Volvía dormir y no vi los paisajes boscosos de Guatemala. Me desperté con un movimiento brusco de mi compañero de viaje:
—Ala, Alejandro, despierta y levántate. Que el camión no entra a la terminal de Huehue y hay que bajar las cosas.
Alonso fue quien dio el aviso y David me lo pasó a mí. Platicando con la señora se enteró de lo que siempre debimos saber: que las terminales se cierran a las cinco de la tarde, que no hay camiones que viajen de noche, que en Huhue deberíamos pernoctar. Que tuviéramos cuidado con la gente, porque los guatemaltecos son peligrosos.
Me arrojaron por la puerta trasera como un escupitajo. Alguien había lanzado antes a mi maleta, que era la más estorbosa de todas, aunque para mí la más manejable.

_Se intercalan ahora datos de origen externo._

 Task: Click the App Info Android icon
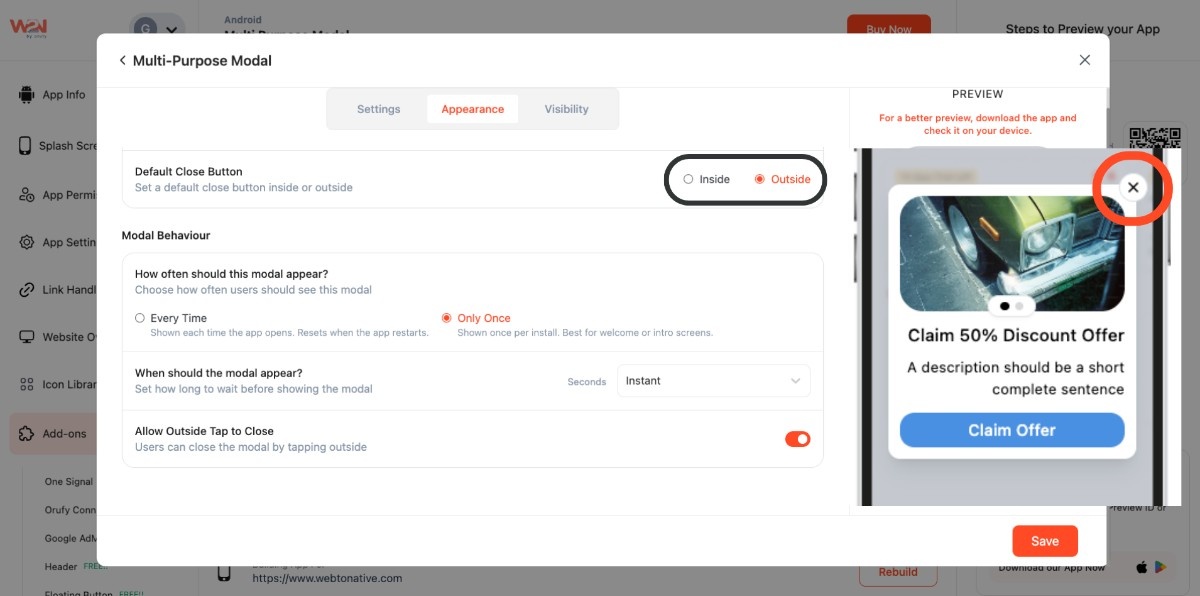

La bolsa de dormir estaba desenredada por la brusquedad del trato y se manchaba en un charco de lodo acumulado debajo de un puente peatonal.
—La terminal es para allá —señaló Alonso Guzmán sabiendo lo que nosotros no—. Vamos para ver si de casualidad hallamos el último de los camiones.
Eran las seis de la tarde.
Caminamos por donde nos señaló el poeta y hallamos, ciertamente, un lugar abandonado. Sucio, oloroso y rechazante desde la soledad que nos mostraba. Aquello no tenía la forma de las terminales que conocemos en México, pero qué lejos estábamos de saber que la idea de una terminal como la de nosotros no es algo de uso común en el país vecino.
Preguntamos:
—Huy, señores. No hay camiones a Guate. Si quiere, le vendo los asientos para las tres y media de la mañana, que es cuando sale el primero. Más ya no va a encontrar.
Aterrados, cansados por cargar nuestros equipajes y sin otra cosa más que hacer, compramos los boletos (a cincuenta quetzales el viaje, algo así como setenta y cinco pesos mexicanos) y decidimos buscar un lugar donde pernoctar hasta la hora señalada. Pues, se nos advirtió muy caramente "salimos en punto, nos esperamos ni cinco minutos".
Lo que conocimos de Huehue no era muy lindo, así que teníamos toda la intención de no quedarnos allí más tiempo del necesario.
—El hotel más barato—, dije yo. Y la noción fue secundada por David y Guzmán. No llevábamos dinero, y parecía que el viaje a pie nos iba a resultar más onerosos de lo planeado.
A ojo de buen cubero advertimos cuál se vía más chafa y allí entramos.
Ese fue el segundo error táctico, el segundo acierto humano.

ALM

Por: Alejandro León Meléndez | Vetusta Morla | Comentarios (2) | Referencias (0)

Comentarios


Amigo Alejandro,

Estoy encantado de encontrarlo. Le dejo todo mi afecto.

Saludos desde Tamaulipas

Julio "Hulk" Pesina | 21-06-2006 07:41:12

Hola, Julio.
Yo también estoy encantado de hallarte por estos lares. Y más aun ahora que puedo corresponder a tus visitas. Te mando un abrazo desde Toluca, y hasta Tamaulipas.